Published February 22, 2017 This content is archived.
The emergence of fake news has complicated the media market in ways that few observers anticipated and “reality literacy” is among the skills necessary to navigate toward the truth, according to David Castillo, UB professor of romance languages and literatures and director of the university’s Humanities Institute.
Castillo will discuss reality literacy as part of the next Scholars on the Road lecture, titled “Reality in the Age of Truthiness,” on March 9 at the Buffalo and Erie County Public Library, 1 Lafayette Square in downtown Buffalo. Doors open at 5:30 p.m.; the lecture begins at 6 p.m.

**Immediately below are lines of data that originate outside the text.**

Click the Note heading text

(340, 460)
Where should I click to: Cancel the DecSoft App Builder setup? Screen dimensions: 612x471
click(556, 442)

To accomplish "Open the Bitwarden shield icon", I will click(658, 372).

“I want to start a dialogue about the status of reality today in our current media culture,” says Castillo. “Fake news has already met the real world. That’s a dangerous meeting.”
Scholars on the Road is an award-winning series presented by the College of Arts and Sciences that brings together faculty, alumni and other guests for discussions on contemporary research and issues, bringing a bit of the classroom environment to a community audience.

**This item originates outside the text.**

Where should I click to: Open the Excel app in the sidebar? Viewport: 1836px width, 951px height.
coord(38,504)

The event is free, but guests must register in advance online.
Castillo says reality literacy derives from understanding how news is constructed and presented.
“Truthiness” meantime, a term coined by Stephen Colbert, is an intuitive claim to the truth that ignores evidence, logic and examination, not unlike “alternative facts,” notions that are sometimes defended as matters of perspective, according to Castillo.

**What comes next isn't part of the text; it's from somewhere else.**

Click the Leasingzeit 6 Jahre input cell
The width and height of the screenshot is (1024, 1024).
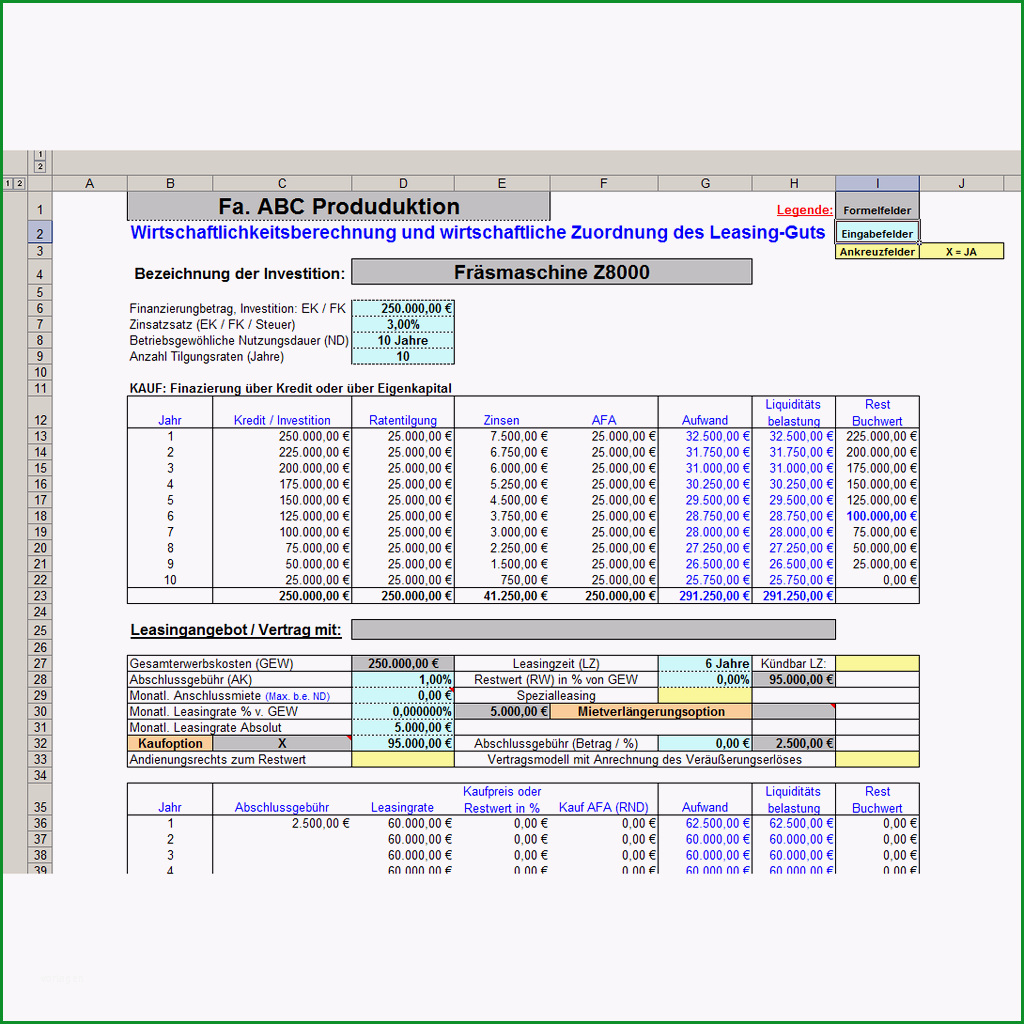pos(705,664)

“How do we go about conceiving the notion of truth if everything is a matter of perspective?” asks Castillo, an expert in the early modern period who says the question was an open one in the 16th and 17th centuries when perspective was crucial. Perspective in painting was emerging and modern fiction was just beginning as a literary genre, feeding, in part, on the notion that reality was a process of negotiation.
“Can democracy survive the influx of fake news and alternative facts? That’s also an open question,” Castillo says. “We may believe our democratic institutions are safe, but we clearly see today that they’re fragile.”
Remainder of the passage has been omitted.